Here are other examples of programs which our current administration considers “waste”.
THE NUMBERS: The NEA and NEH combined make up $296 million – 0.006% of the $3.899 trillion in 2016 federal spending. (Washington Post)
The Issue: Is Federal Arts Funding Necessary?
“Government is not necessary to create art,” says David Marcus, a senior contributor to The Federalist and the artistic director of a theater company in New York City, in an interview with NPR’s Scott Simon. “Art is older than government… I think it would look different, but that’s just the nature of art.”
The Heritage Foundation, the conservative think-tank influential in the budgeting plan, calls the NEA “welfare for cultural elitists”. Many consider the art world to carry a leftist agenda. They believe the National Endowment uses American tax dollars to subsidize artists and organizations that do not benefit or reflect the ideals of the citizens it takes from.

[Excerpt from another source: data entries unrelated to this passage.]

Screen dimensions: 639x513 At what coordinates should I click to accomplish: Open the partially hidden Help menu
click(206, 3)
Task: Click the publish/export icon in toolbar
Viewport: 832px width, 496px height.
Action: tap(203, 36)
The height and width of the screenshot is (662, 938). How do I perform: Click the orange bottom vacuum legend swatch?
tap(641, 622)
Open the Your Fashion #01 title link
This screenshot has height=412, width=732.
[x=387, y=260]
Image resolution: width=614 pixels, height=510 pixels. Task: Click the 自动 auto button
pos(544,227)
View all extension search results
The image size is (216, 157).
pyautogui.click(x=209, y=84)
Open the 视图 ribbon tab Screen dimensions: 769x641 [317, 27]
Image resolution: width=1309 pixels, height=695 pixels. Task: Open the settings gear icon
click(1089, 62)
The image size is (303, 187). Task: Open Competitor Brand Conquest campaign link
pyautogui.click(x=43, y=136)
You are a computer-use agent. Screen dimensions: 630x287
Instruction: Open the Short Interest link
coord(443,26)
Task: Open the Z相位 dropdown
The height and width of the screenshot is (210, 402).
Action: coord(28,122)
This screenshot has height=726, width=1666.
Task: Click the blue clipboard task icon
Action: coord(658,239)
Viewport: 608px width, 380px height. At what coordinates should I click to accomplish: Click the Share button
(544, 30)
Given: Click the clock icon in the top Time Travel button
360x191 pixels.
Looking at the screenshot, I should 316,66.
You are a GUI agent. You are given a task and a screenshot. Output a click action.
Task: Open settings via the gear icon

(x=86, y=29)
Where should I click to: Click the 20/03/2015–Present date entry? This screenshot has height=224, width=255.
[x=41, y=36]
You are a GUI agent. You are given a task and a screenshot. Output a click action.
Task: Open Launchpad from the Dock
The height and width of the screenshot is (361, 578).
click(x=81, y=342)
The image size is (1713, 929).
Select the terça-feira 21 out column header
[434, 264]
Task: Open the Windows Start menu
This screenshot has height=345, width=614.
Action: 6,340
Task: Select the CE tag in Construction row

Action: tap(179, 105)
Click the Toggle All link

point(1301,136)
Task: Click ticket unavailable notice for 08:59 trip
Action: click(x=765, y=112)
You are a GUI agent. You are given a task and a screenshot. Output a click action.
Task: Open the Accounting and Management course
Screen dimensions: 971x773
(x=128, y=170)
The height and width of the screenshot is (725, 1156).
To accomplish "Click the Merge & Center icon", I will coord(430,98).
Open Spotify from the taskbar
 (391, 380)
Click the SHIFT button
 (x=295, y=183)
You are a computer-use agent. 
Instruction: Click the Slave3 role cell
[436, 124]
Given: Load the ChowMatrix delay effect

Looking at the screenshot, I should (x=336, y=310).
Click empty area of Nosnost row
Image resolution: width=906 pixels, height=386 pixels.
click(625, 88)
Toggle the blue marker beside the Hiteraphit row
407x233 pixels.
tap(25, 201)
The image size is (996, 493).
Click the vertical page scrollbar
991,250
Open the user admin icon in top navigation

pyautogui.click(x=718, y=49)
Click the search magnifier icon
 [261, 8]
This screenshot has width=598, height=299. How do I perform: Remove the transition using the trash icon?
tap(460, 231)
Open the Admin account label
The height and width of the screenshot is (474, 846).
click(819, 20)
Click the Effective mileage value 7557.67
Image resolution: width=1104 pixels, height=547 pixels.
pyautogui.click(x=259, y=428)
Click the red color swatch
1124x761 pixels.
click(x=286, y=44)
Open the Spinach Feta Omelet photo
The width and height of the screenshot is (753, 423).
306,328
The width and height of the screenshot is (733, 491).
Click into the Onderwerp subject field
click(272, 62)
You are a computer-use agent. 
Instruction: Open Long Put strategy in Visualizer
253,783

But who are NEA grants really benefitting? Those opposed to the cuts would say American culture itself. The 0.006% of the federal budget—not even a drop in the bucket—is serving the creative endeavors of the nation, boosting cultural innovators who may not have a chance in a market ruled completely by private investment and endorsement.
What does this mean for the arts?
One of the fundamental arguments ingrained in this debate is what it means when government makes decisions on which art is worthy of receiving money and acclaim. Eliminating the National Endowment of the Arts is seen by supporters as a freedom: freedom from bureaucratic forces determining our culture, and government bodies showing support for politicized artistic endeavors. There have been a number of past controversies over the projects funded by the NEA, with criticisms ranging from silly to deeply offensive. In some ways, this can also be a small protection from authoritarianism by taking government influence off of the arts.
But we’re getting away from the bigger picture here. The National Endowment for the Arts and Humanities represents more than just individual artists. It funds countless community efforts to better the lives of Americans—for example: therapy programs for veterans and mental health patients; nonprofit arts agencies that foster cultural programs for at-risk youth.
The current high-end art market will not be shaken. Private funding will support the insular and “elitist” top-ranking fine artists—the part of the art community that supporters of the cuts condemn. What is at stake is the future of art, when there are fewer opportunities for budding artists, especially those in under-resourced communities, in a society where the arts are institutionally undervalued as “excess”.
This argument shines a spotlight on the divisive climate of current United States politics. The country is unable to agree on what they consider to be art—good art, bad art, necessary art—whether art should even be in question. Some would argue that this paves the way for a thriving artistic dialogue, rife with controversy on both sides.
The decision is reported to be announced in April. Regardless of the outcome, we will continue to appreciate, support, and promote all forms of art in every way we can. There must always be a place for art, especially in times of conflict, to capture, express, and interpret our world.